- **Records of locating words and elements**
_ _ _ _
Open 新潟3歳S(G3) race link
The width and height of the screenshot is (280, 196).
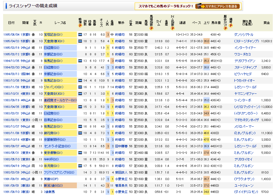tap(54, 185)
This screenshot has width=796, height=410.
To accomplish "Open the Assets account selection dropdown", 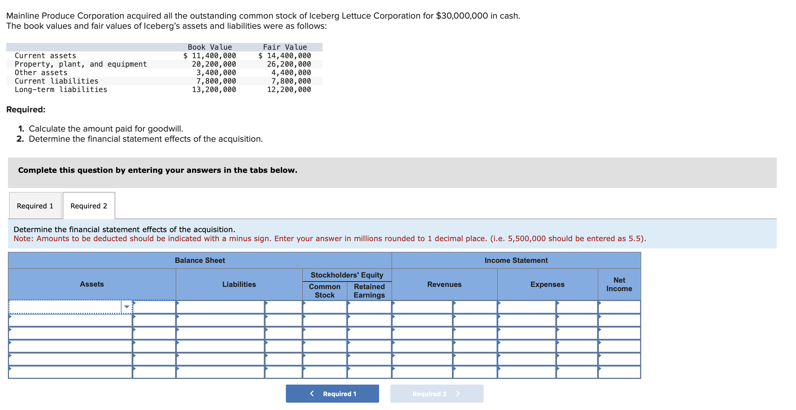I will [127, 306].
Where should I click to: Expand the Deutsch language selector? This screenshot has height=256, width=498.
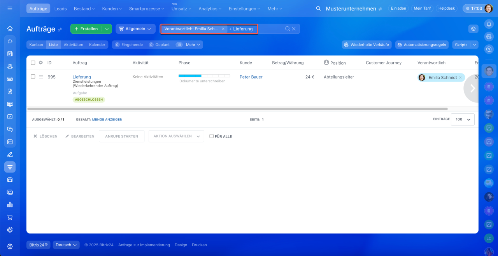tap(66, 245)
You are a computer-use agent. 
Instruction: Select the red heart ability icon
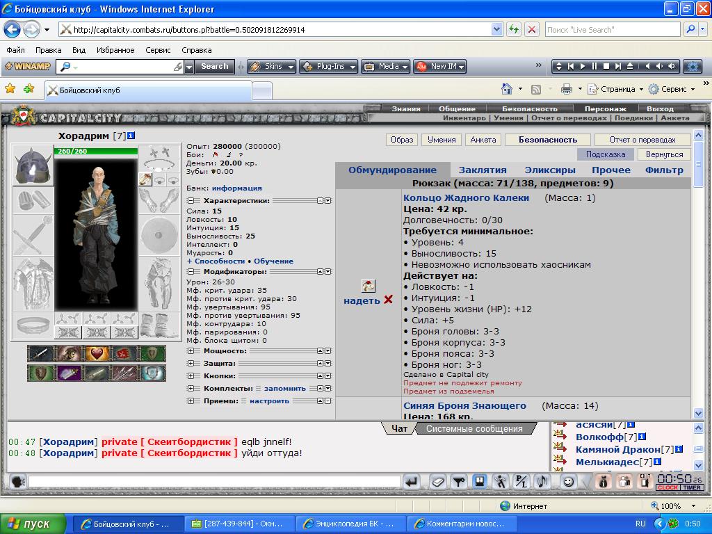tap(97, 353)
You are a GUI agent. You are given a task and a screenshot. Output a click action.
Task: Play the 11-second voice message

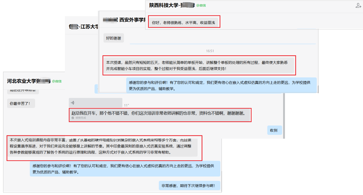click(95, 103)
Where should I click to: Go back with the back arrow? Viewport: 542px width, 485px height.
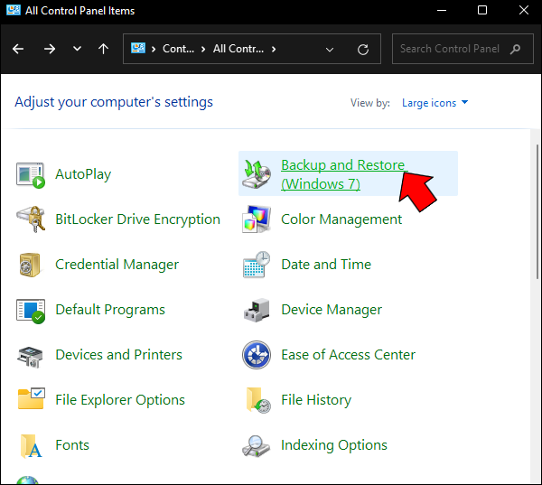[x=19, y=49]
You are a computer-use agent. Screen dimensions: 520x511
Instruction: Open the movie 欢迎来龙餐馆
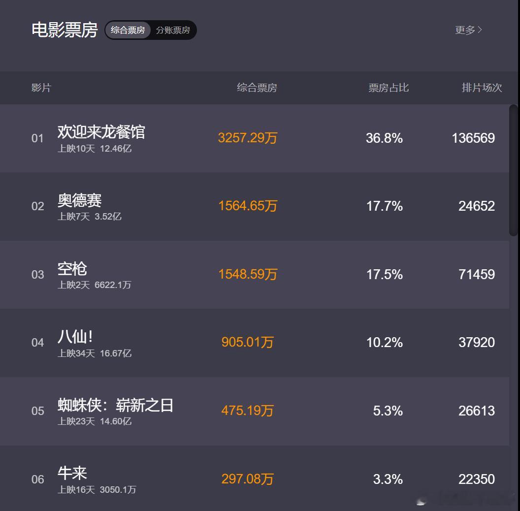[101, 132]
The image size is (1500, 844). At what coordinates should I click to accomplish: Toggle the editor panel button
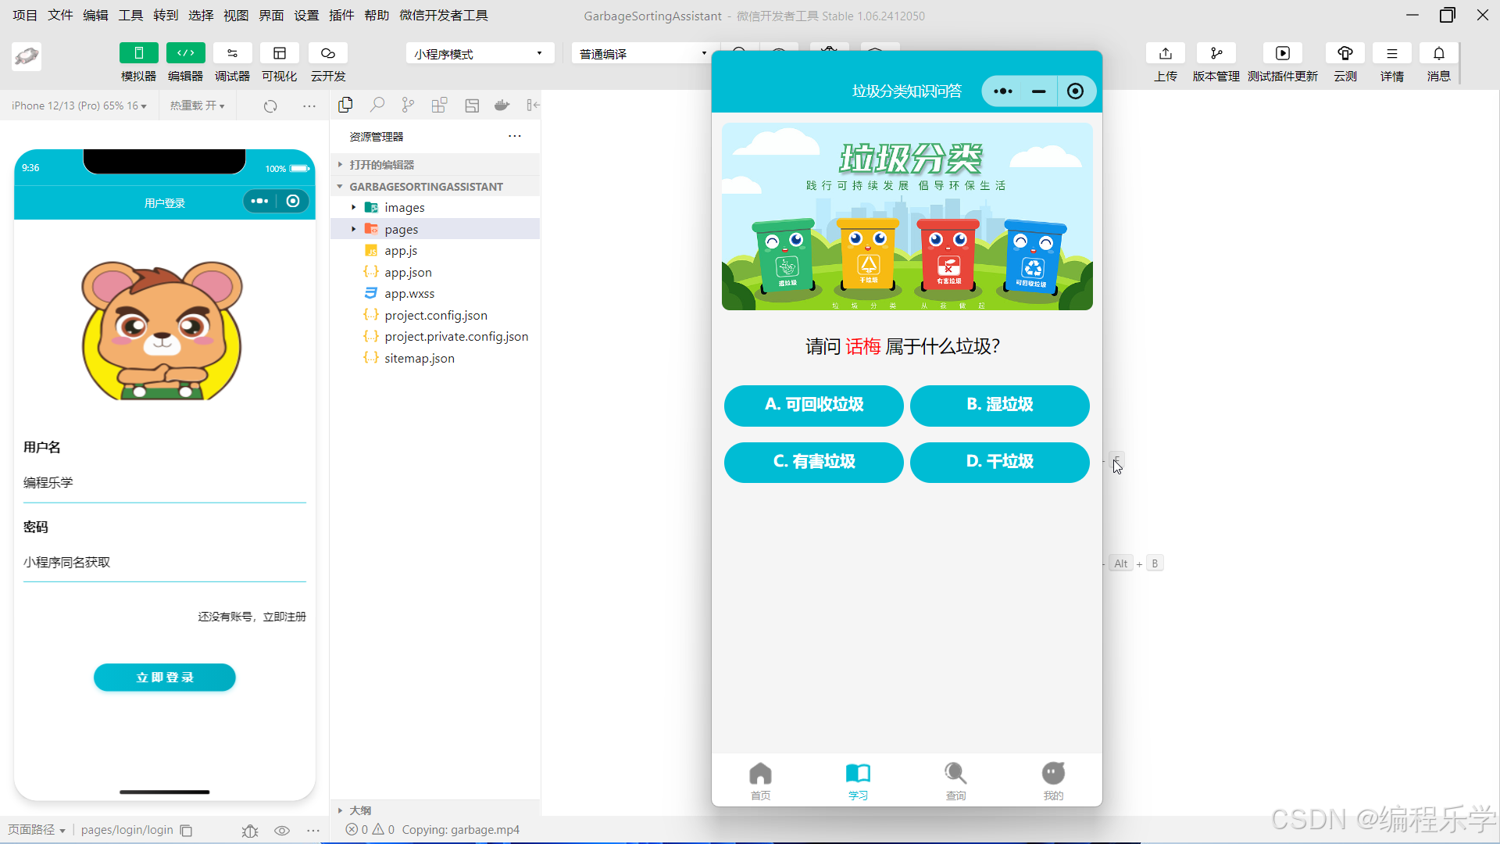point(185,53)
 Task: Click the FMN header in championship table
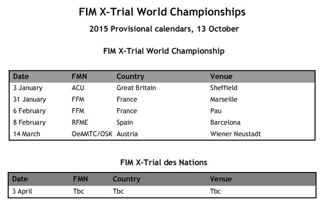pos(79,77)
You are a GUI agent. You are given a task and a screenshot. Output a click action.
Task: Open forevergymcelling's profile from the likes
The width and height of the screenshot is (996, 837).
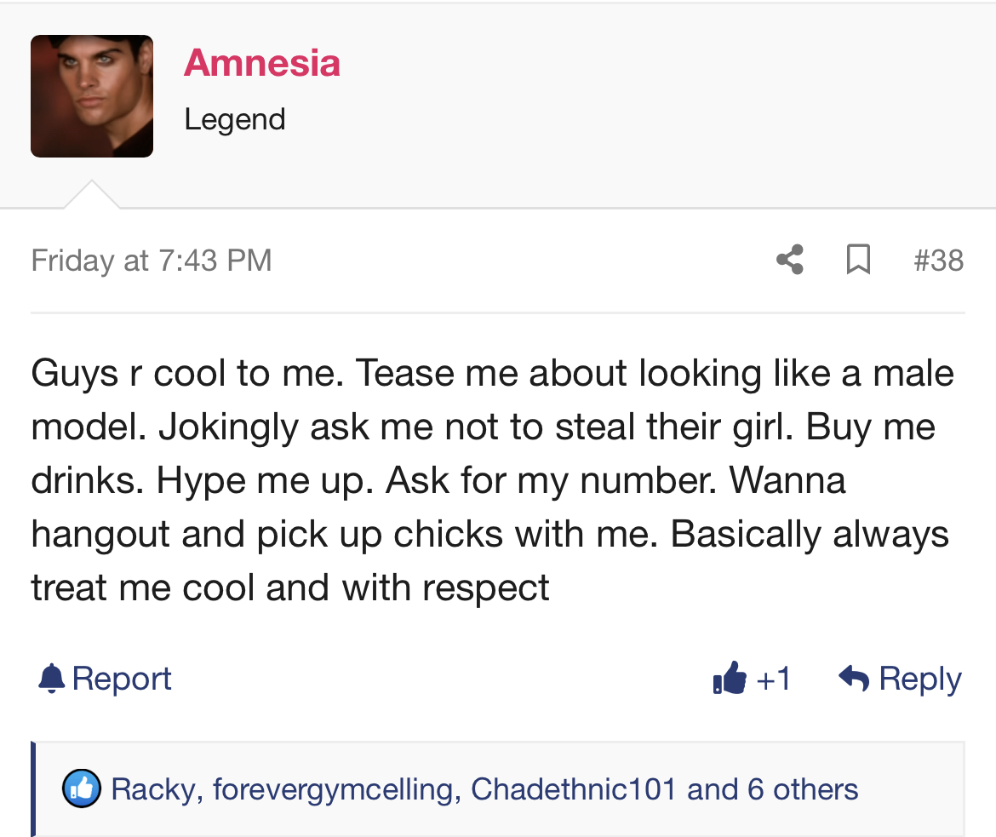point(333,790)
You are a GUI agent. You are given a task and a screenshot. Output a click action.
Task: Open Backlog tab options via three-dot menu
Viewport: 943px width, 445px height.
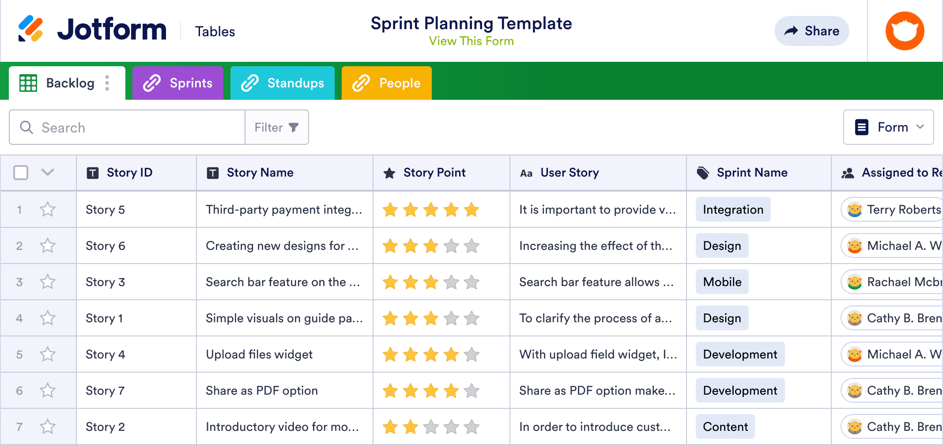(x=107, y=83)
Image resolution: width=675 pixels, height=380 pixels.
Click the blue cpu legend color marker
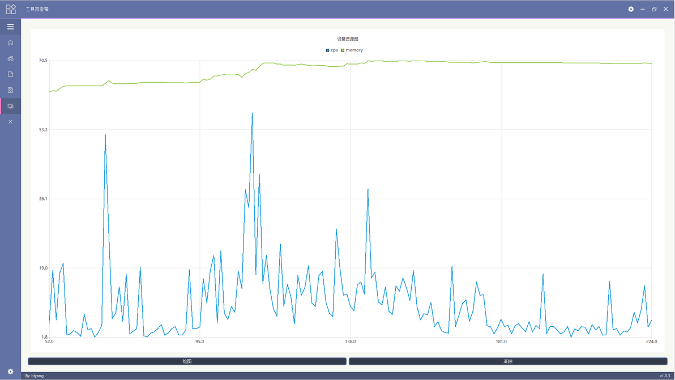point(328,50)
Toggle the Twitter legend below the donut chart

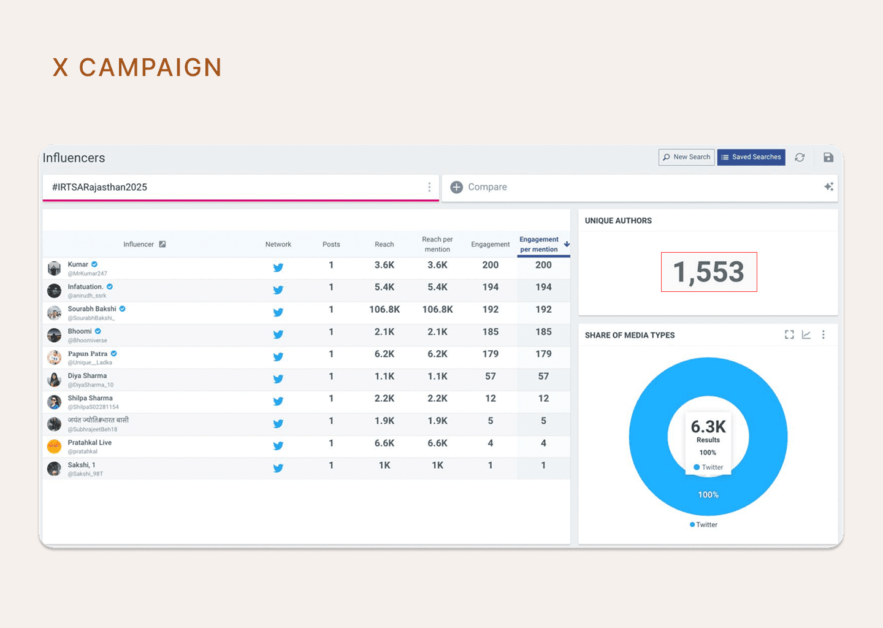point(704,525)

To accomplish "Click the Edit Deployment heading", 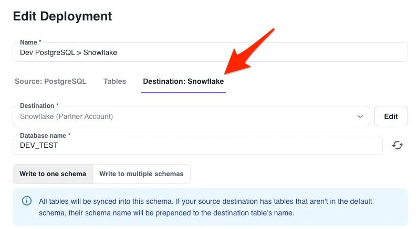I will [62, 16].
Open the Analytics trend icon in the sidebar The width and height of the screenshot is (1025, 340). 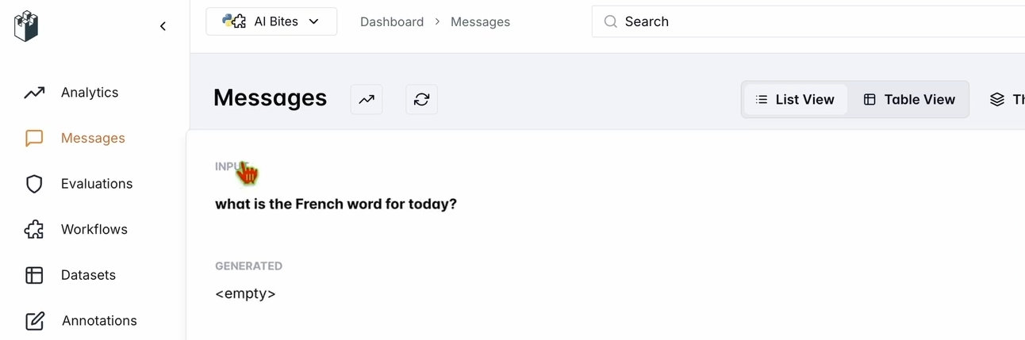tap(34, 93)
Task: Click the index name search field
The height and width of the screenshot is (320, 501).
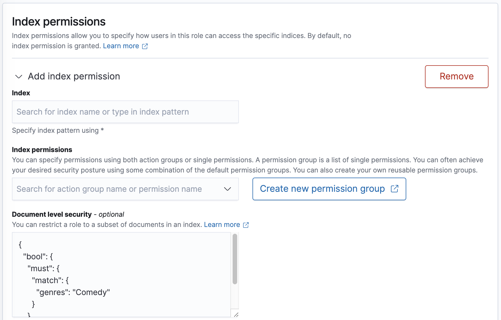Action: tap(125, 112)
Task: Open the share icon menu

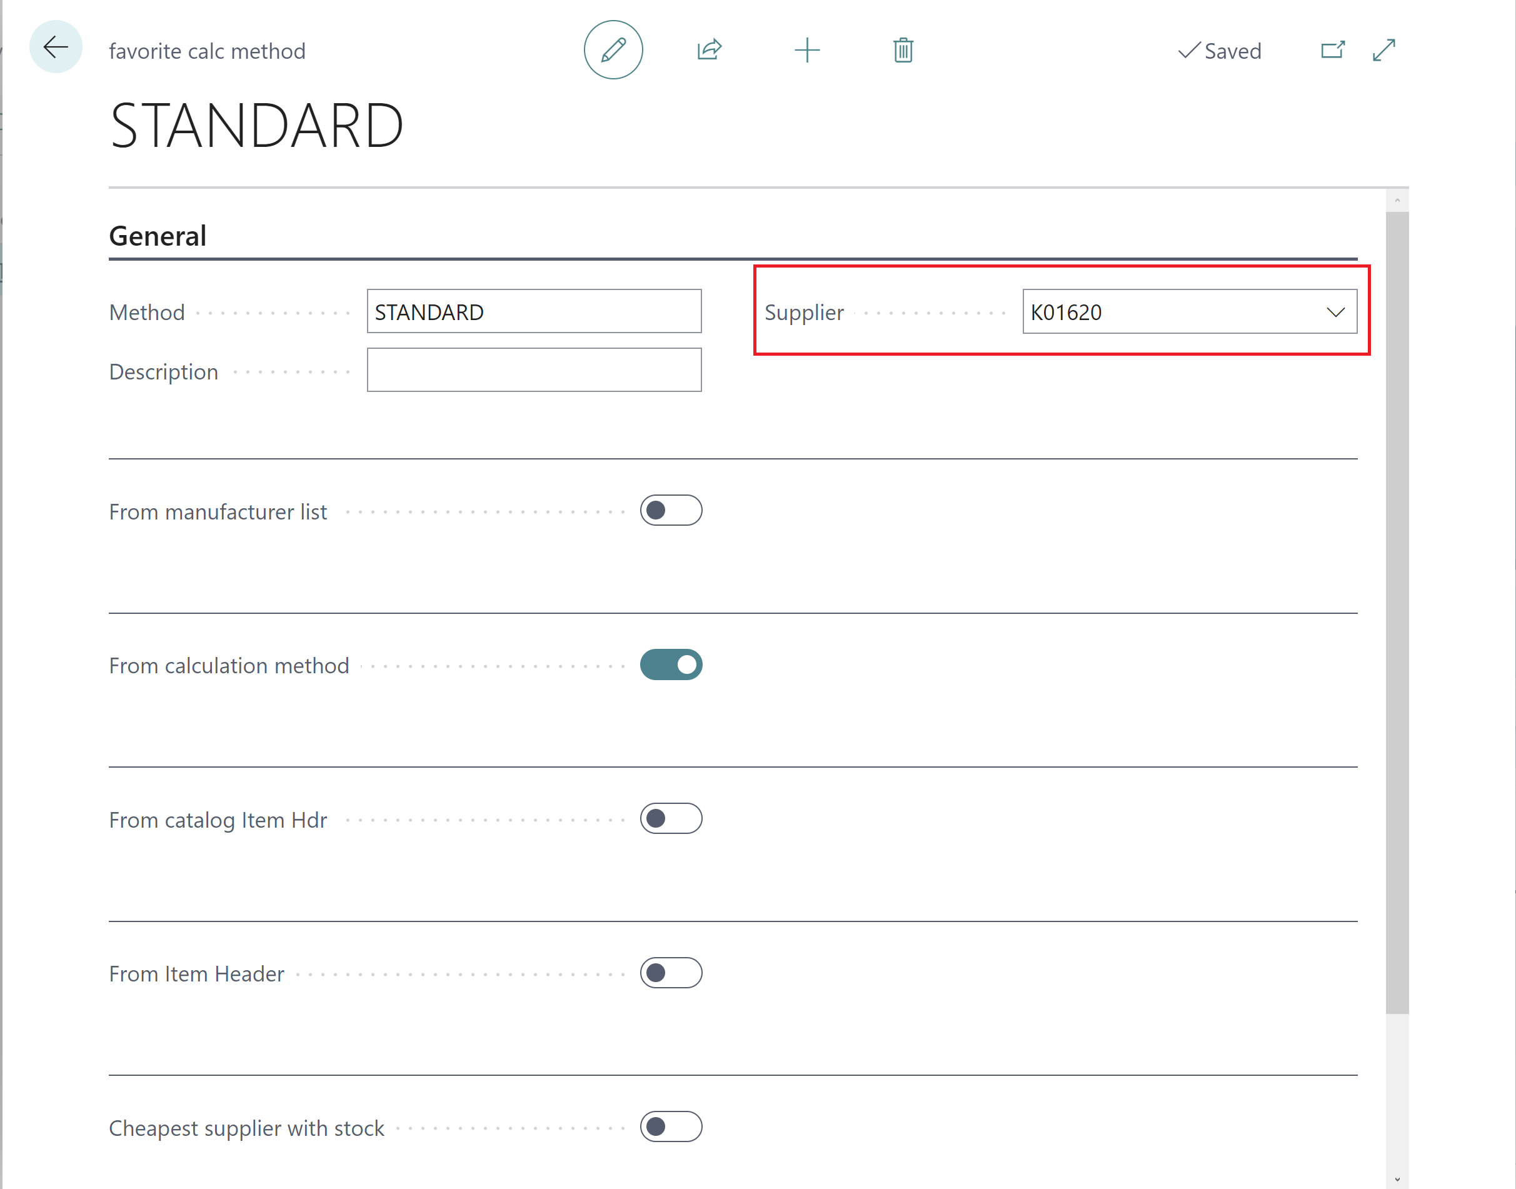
_ _ _ _
- **Written instruction**
Return each line of the data above that contains the word "Toggle".

- **Task solution**
The image size is (1500, 844). At what coordinates should I click to accomplish: Toggle the editor panel button
Toggle the Twitter legend below the donut chart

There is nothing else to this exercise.